Look Up, Cli-Fi’s Rising
Don’t Look Up, Princess Monoke, Afire, and The Last of Us—climate fiction, cli-fi for short. Can they inspire more than just awareness?
Cli-fi, coined in 2007 by freelance news reporter and climate activist Dan Bloom, deals with climate change as its primary focus. The genre has grown in popularity since the 2010s and has more recently broken into mainstream media. The 2021 film, Don’t Look Up features a star-studded cast, from Meryl Streep to Jennifer Lawrence. Within a single week, it set a new record for the highest viewing hours before continuing to become the second-most-watched movie on Netflix within 28 days of release.

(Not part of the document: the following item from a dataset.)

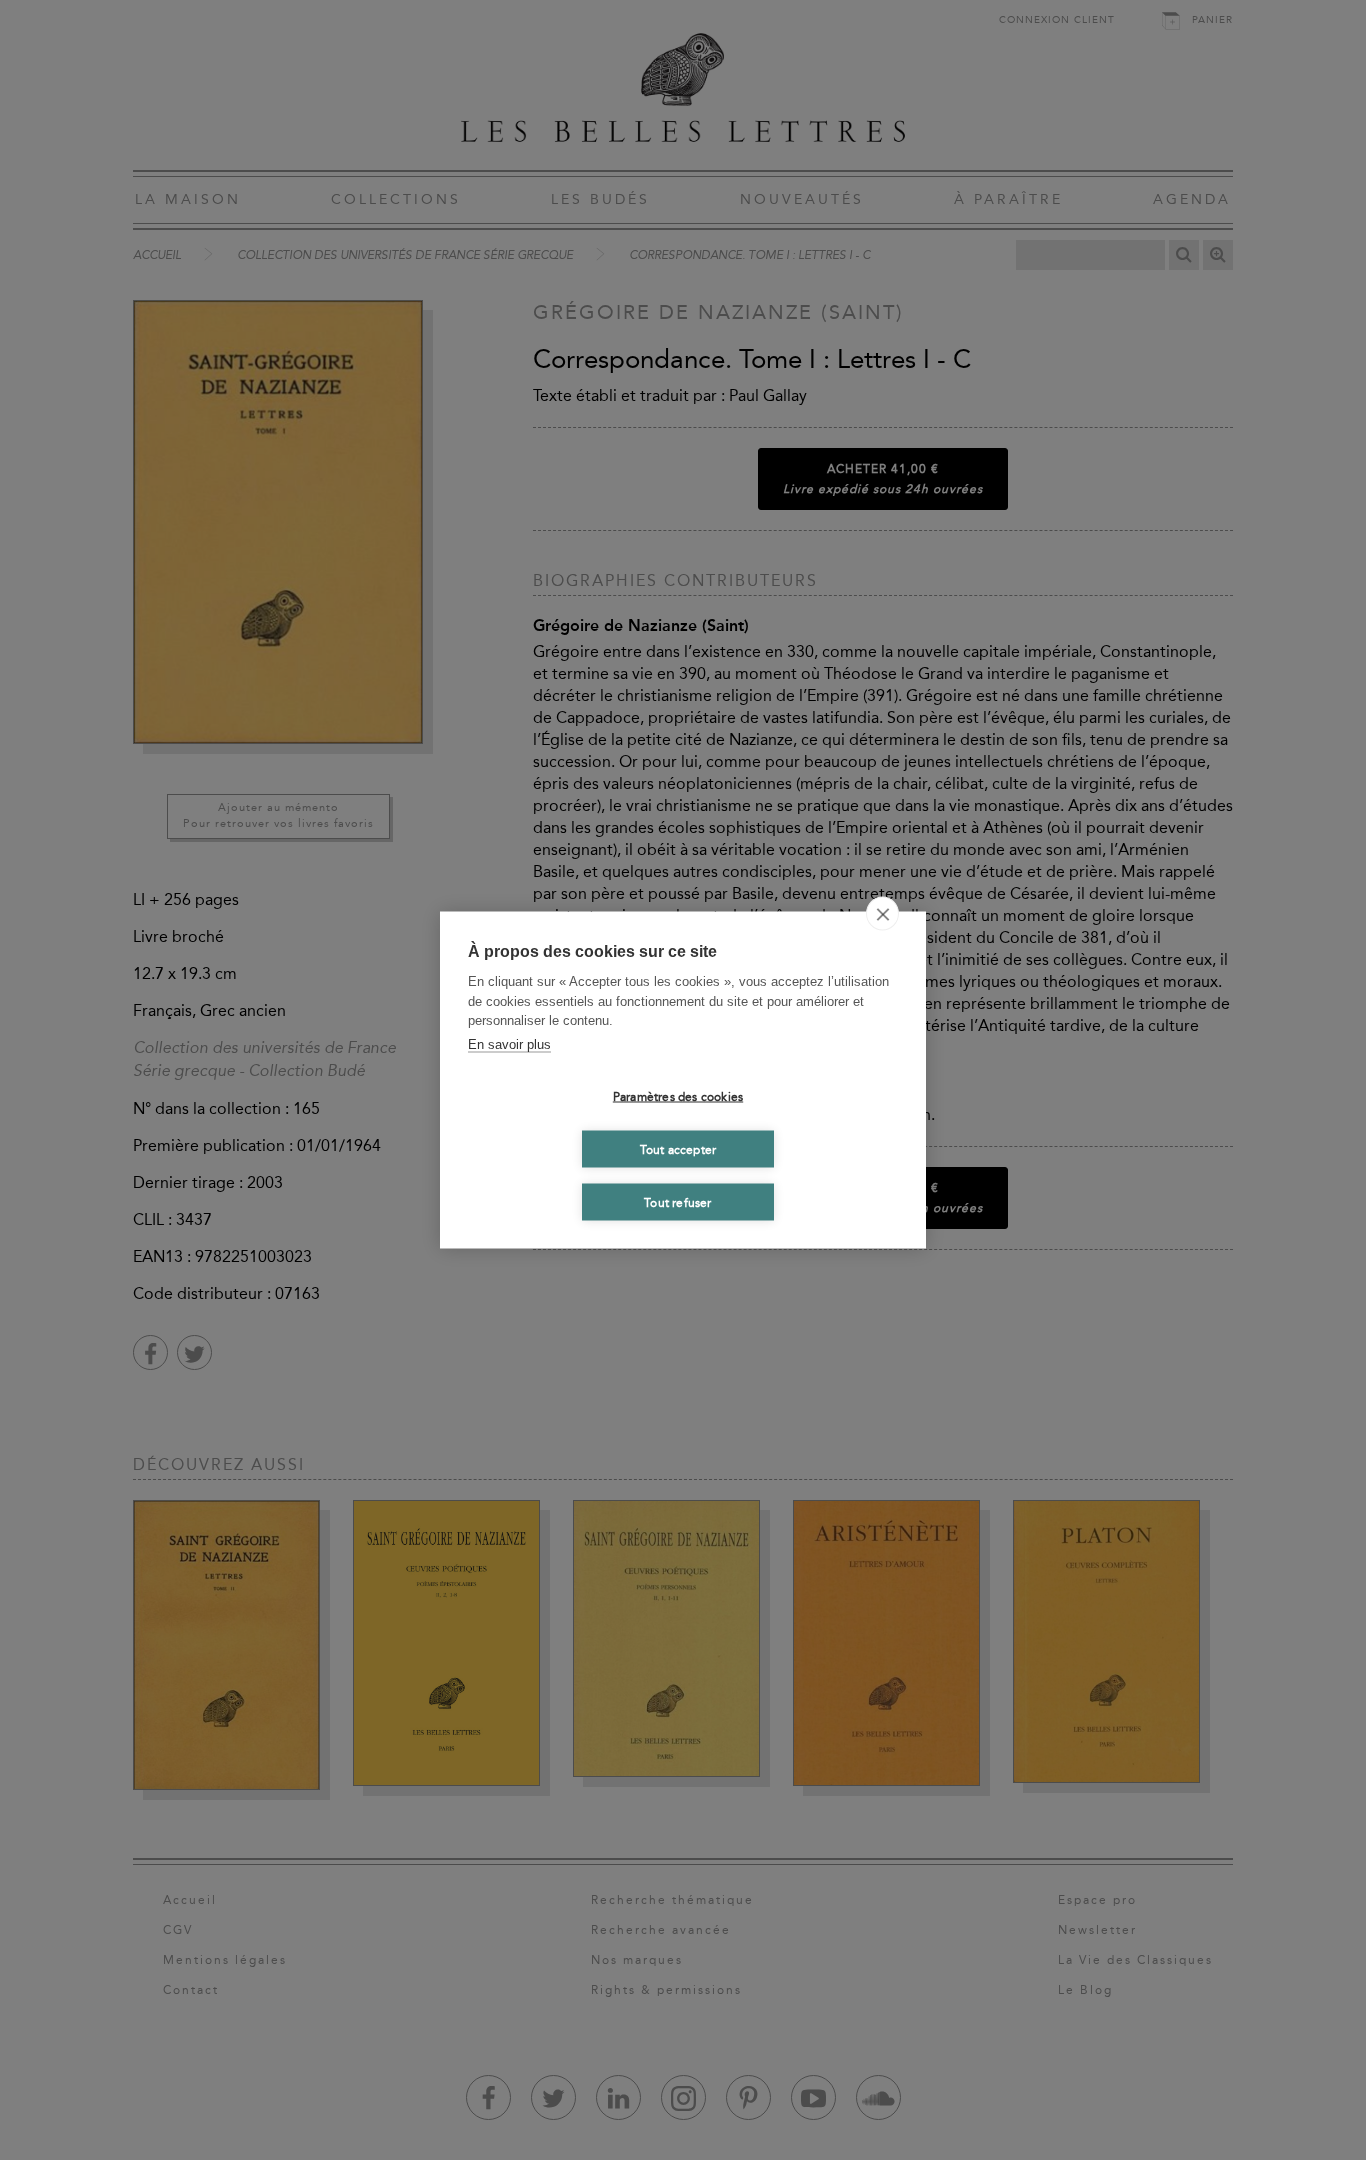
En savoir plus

“I am an optimist myself. I hope cli-fi can help readers and movie-goers break through to the side of optimism and hope”
Don’t Look Up is a clear example of cli-fi’s emergence as a genre to watch. But is it causing fear or action? One Leeds University student states that, “After watching the film, I’ll admit I had to turn on Barbie, something safe and comforting from my childhood you know”.
However, this freeze response wasn’t the consensus. Other students reported that they, “looked for ways to stop climate change” and discovered grassroot organisations in Leeds such as Buy Nowt LS6.

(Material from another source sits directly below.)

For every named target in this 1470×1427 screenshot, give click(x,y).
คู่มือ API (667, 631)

A few mentioned that The Last of Us encouraged them to learn more about the climate crisis, especially after seeing the detailed sets of uninhabited cities reclaimed by nature.
Amassing 8.2 million viewers across all platforms by the season’s finale, TLOU is a 2023 post-apocalyptic TV series based on the video game by the same name. Creative director, Neil Druckmann, discusses his desire to subvert the survival games landscapes which are typically “bleak and serious”. Instead, the plot is told through “environmental storytelling,” and is “really about the interesting contrasts that exist within this world.”
…these climate issues are not something children encounter as they grow older; they are born into our world and into its changing environment.
What is so interesting about cli-fi is the genre’s audience range. From children’s fiction to adult’s, artists acknowledge that the future of humanity and the fate of the planet are intertwined. Unrestricted to just thrilling blockbusters, the likes of Princess Monoke offer cli-fi to younger audiences.
During an interview with Pixar’s creative officer John Lasseter, creator of Princess Monoke Hayao Miyazaki spoke about his presentation of climate change in his work as something that is “just a part of our natural surroundings and its sort of my common sense to depict it. For example, I tell my artists and the team that we are working with to make it look smogier, then it looks more like the actual surroundings that we live in…So, it’s the kind of landscape that our children and we are used to living in.”.
Miyazaki wisely acknowledges that these climate issues are not something children encounter as they grow older; they are born into our world and into its changing environment.
But some are concerned about the genre’s impact. A 2018 study in the journal Environmental Humanities found that cli-fi readers were more concerned about the climate crisis than non-readers. A discovery that may appear positive, but shrouds the reality that cli-fi was associated with “intensely negative emotions”.
Founder of the term, Dan Bloom states, “I am an optimist myself. I hope cli-fi can help readers and movie-goers break through to the side of optimism and hope”. While cli-fi can evoke bleak emotions, the genre’s goal is not to encourage a static response. Some Leeds students stressed the importance of local action as well: “You can’t stop the meteor yourself, but you can recycle”.
As cli-fi continues to grow with the release of Christain Petzold’s Afire and Ben Okri’s Tiger Work: Poems, Stories, and Essays About Climate Change, we must use the genre’s emergence as a way to raise awareness of the climate crisis and spur audiences to take climate action.